De Niro recently starred in David O. Russell’s American Hustle and Joy, Jonathan Jakubowicz’s Hands of Stone, Dan Mazer’s Dirty Grandpa, Nancy Meyers’s The Intern, Peter Segal’s Grudge Match, Jon Turteltaub’s Last Vegas, and Luc Besson’s The Family. He’ll next star in The Comedian, directed by Taylor Hackford and as Bernie Madoff in HBO’s Wizard of Lies, directed by Barry Levinson and produced by Tribeca Productions.
De Niro takes pride in the development of his production company, Tribeca Productions, the Tribeca Film Center, which he founded with Jane Rosenthal in 1988, and in the Tribeca Film Festival, which he founded with Rosenthal and Craig Hatkoff in 2001 as a response to the attacks on the World Trade Center. The Festival has evolved from an annual event to spur the economic and cultural revitalization of lower Manhattan to a gathering place that supports emerging and established voices, discovers award-winning filmmakers, and curates innovative and interactive experiences. Through Tribeca Productions, De Niro develops projects on which he serves in a combination of capacities, including producer, director, and actor. Tribeca’s A Bronx Tale in 1993 marked De Niro’s directorial debut, and he later directed and co-starred in The Good Shepherd with Matt Damon and Angelina Jolie. He is currently codirecting A Bronx Tale: The Musical on Broadway with Jerry Zaks, set to open December 1, 2016.

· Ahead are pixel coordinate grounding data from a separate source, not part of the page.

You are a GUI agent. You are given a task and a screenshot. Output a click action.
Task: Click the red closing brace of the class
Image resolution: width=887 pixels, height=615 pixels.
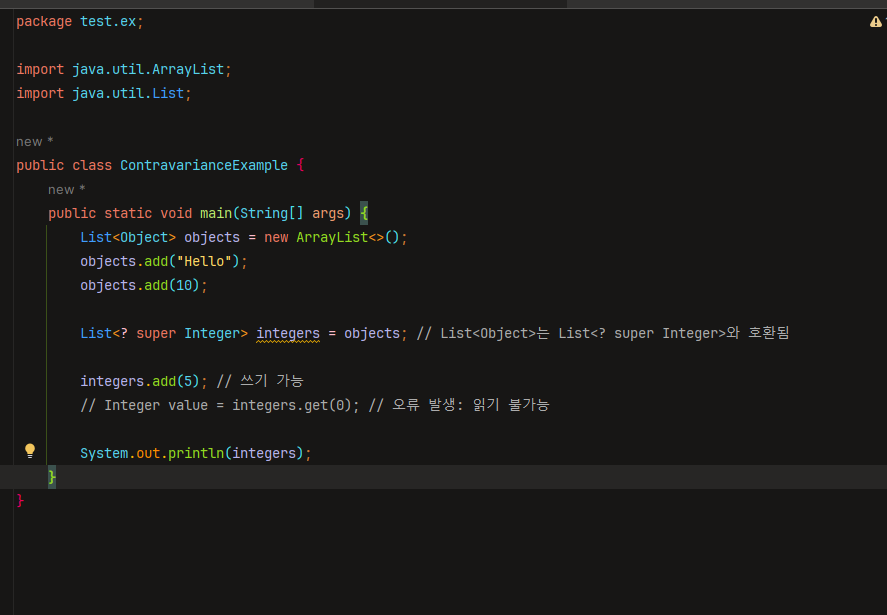pos(20,501)
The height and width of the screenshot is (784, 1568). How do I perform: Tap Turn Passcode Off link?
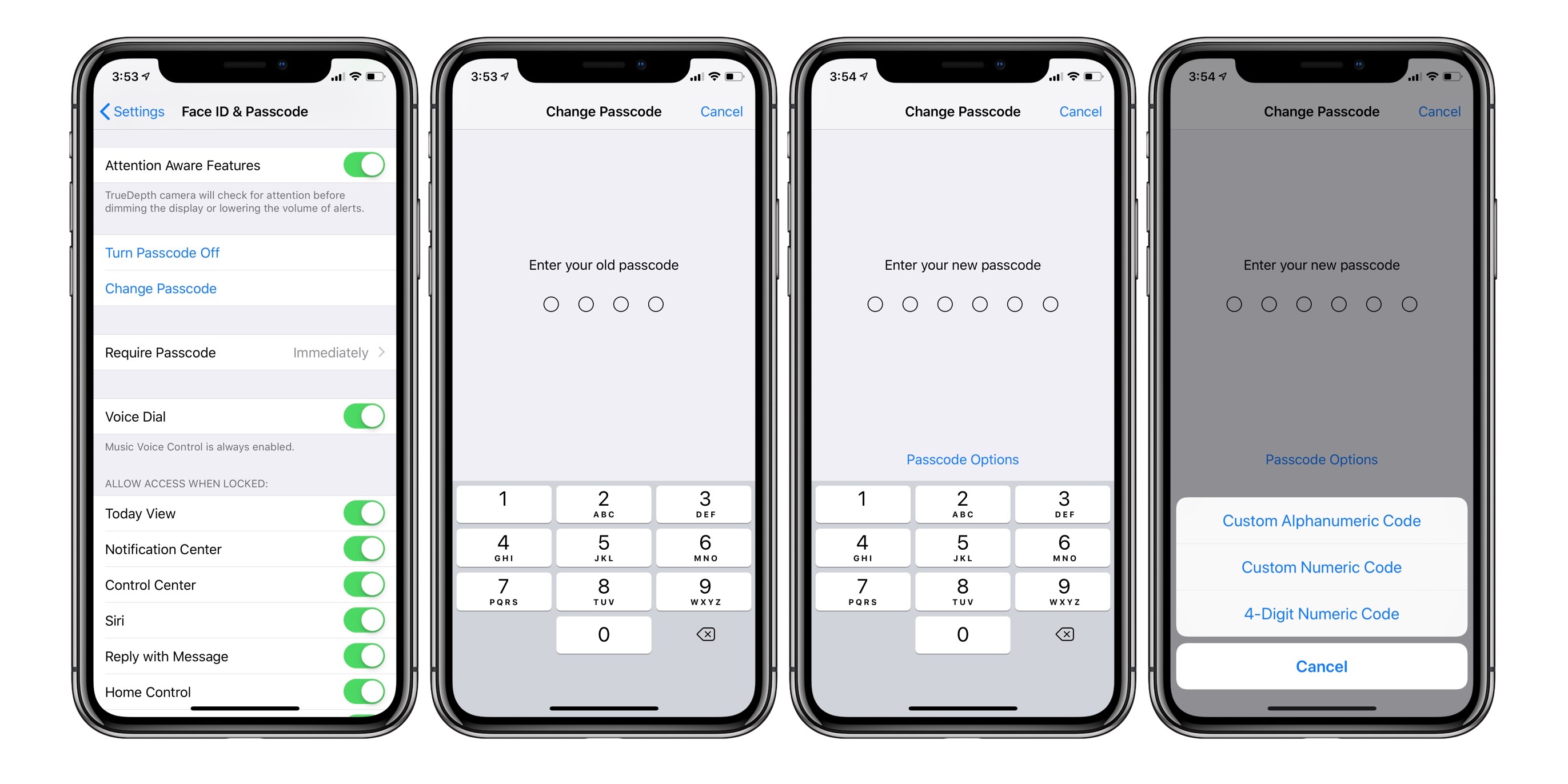coord(160,252)

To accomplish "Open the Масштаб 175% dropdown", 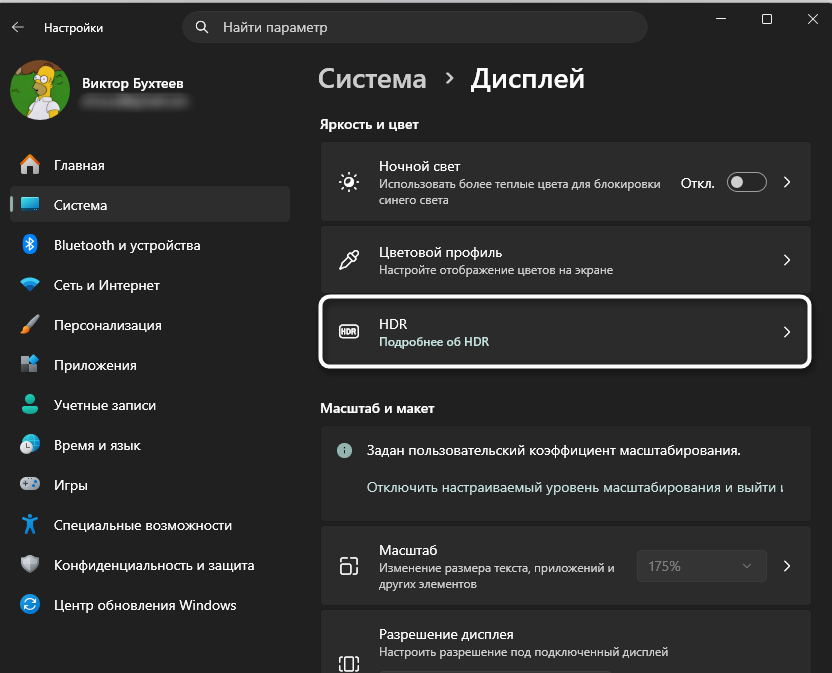I will pos(701,566).

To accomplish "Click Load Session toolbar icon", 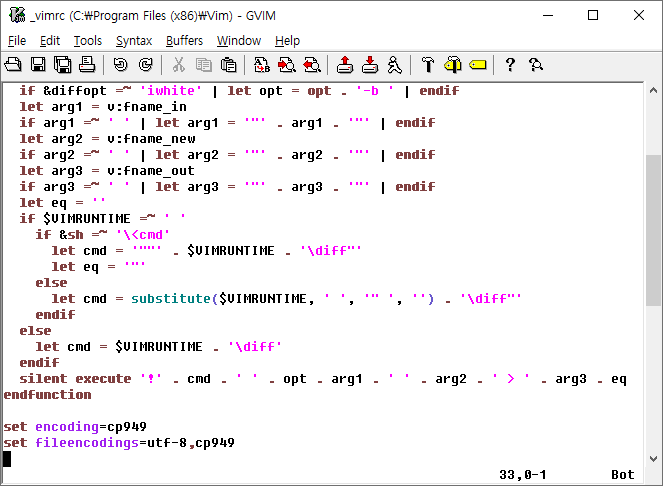I will (x=345, y=65).
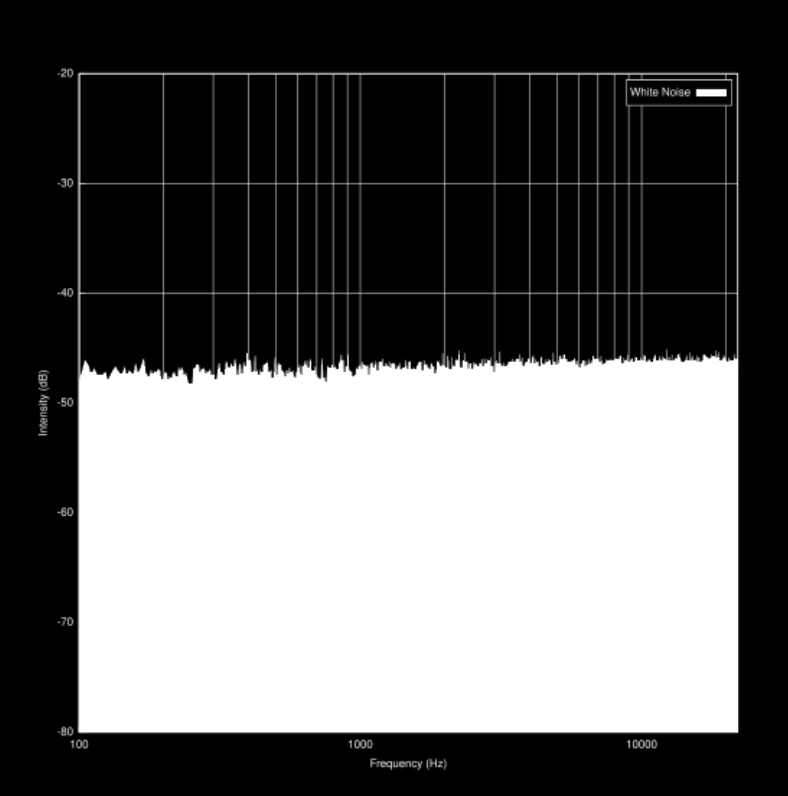The height and width of the screenshot is (796, 788).
Task: Click the 1000 x-axis tick label
Action: (361, 745)
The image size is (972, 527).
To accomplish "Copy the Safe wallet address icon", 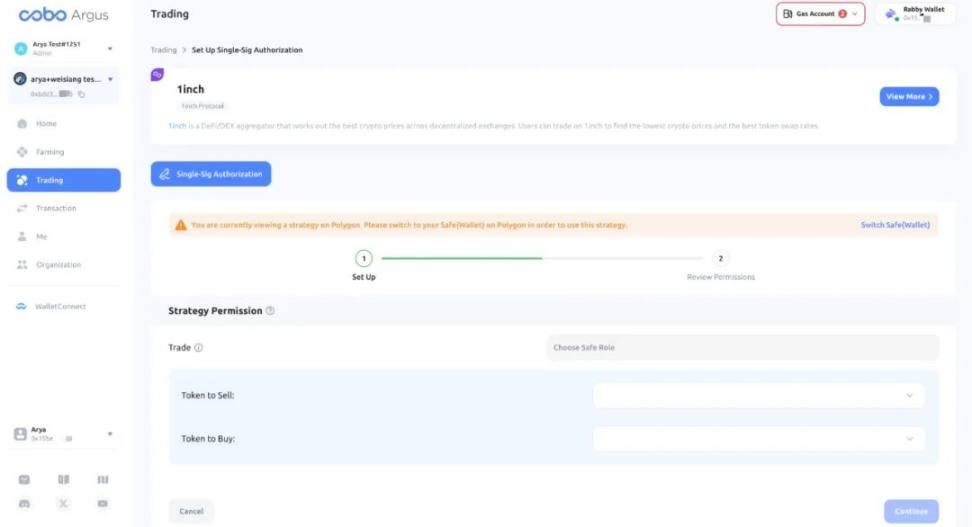I will 81,94.
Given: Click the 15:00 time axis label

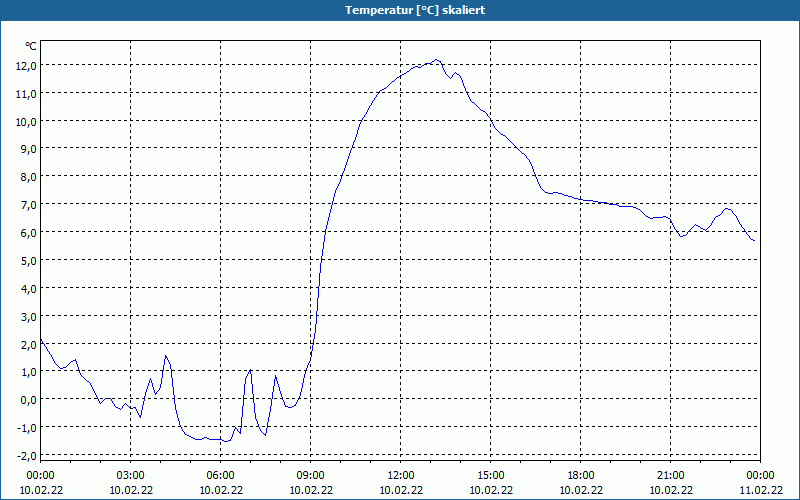Looking at the screenshot, I should click(x=490, y=476).
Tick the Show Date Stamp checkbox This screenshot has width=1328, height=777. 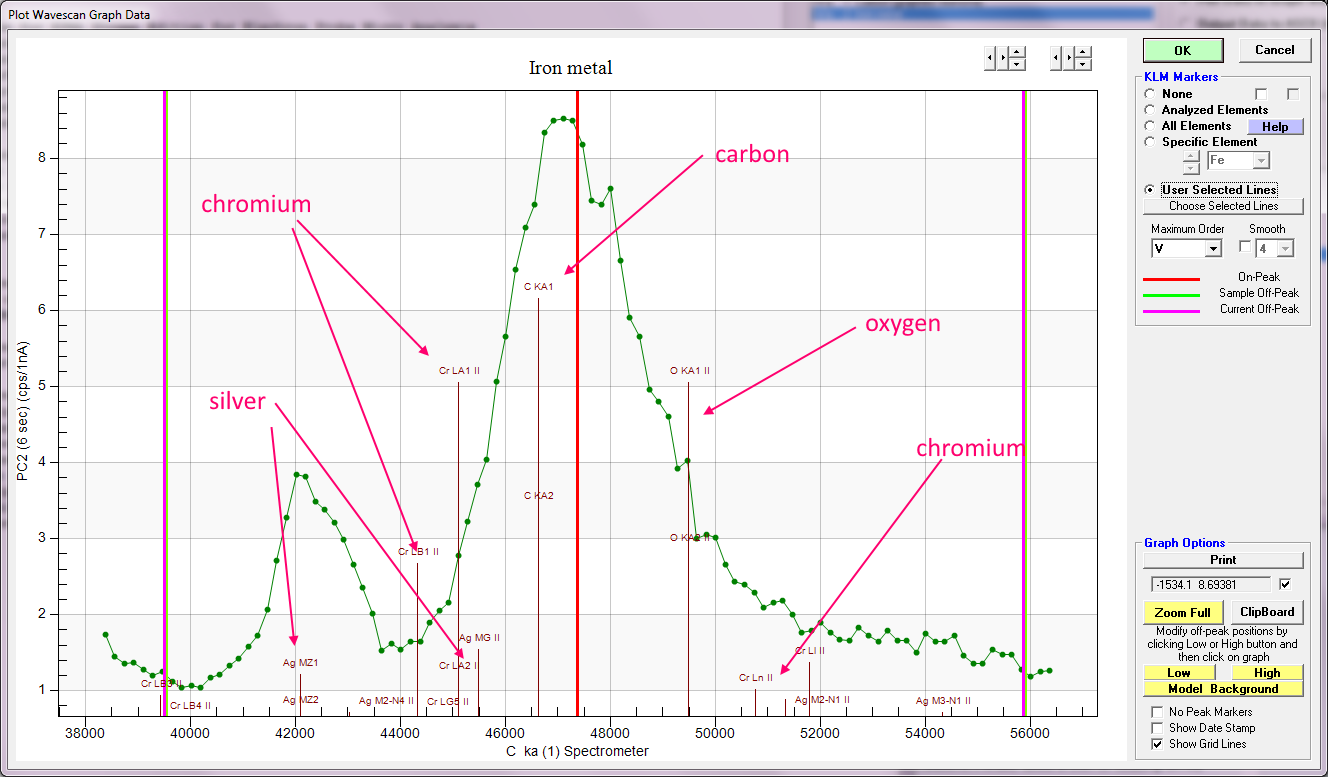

The Film Society’s Annual Gala began in 1972 when it honored Charlie Chaplin, who returned to the U.S. from exile to accept the commendation. Since then, the award has been renamed for Chaplin, and has been presented to many of the film industry’s most notable talents, including Alfred Hitchcock, Billy Wilder, Laurence Olivier, Federico Fellini, Elizabeth Taylor, Bette Davis, James Stewart, Robert Altman, Martin Scorsese, Diane Keaton, Meryl Streep, Tom Hanks, Sidney Poitier, Barbra Streisand, Robert Redford, and, last year, Morgan Freeman.